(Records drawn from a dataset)
┄┄┄┄┄┄┄┄┄┄┄┄┄┄┄┄┄┄┄┄

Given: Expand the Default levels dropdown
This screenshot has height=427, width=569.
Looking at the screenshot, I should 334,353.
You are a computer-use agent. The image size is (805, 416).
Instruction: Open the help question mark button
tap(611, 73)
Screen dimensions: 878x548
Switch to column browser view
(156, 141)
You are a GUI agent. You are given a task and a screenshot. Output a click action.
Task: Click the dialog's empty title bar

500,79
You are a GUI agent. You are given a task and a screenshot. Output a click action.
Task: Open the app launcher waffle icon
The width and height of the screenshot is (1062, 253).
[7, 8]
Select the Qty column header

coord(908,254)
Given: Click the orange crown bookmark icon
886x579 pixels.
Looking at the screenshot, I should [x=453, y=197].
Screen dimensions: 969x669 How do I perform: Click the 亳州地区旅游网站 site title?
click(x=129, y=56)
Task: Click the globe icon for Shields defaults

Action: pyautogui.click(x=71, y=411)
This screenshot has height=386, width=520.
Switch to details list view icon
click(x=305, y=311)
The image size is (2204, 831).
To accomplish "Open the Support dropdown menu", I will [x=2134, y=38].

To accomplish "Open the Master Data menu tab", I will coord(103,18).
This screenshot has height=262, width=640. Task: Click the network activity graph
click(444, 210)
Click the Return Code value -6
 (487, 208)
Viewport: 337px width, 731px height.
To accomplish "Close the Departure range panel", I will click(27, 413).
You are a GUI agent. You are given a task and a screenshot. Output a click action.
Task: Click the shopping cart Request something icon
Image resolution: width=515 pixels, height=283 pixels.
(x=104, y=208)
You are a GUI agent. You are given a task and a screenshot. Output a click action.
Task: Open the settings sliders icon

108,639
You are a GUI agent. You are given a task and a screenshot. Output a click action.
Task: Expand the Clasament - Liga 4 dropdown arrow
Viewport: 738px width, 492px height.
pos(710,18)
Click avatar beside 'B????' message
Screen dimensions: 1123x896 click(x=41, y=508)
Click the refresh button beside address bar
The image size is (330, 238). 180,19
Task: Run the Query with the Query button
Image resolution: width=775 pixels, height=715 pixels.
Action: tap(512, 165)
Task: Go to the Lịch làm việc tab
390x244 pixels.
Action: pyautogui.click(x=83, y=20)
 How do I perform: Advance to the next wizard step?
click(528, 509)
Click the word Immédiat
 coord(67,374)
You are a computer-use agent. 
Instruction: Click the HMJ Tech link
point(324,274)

┄┄┄┄┄┄┄┄┄┄┄┄┄┄┄┄┄┄┄┄

■ **HOW TO COMPLETE THIS TASK**:
Determine how many of the lines above hold the word "menu", and output that number by itself.

■ **EXERCISE RESPONSE**:
2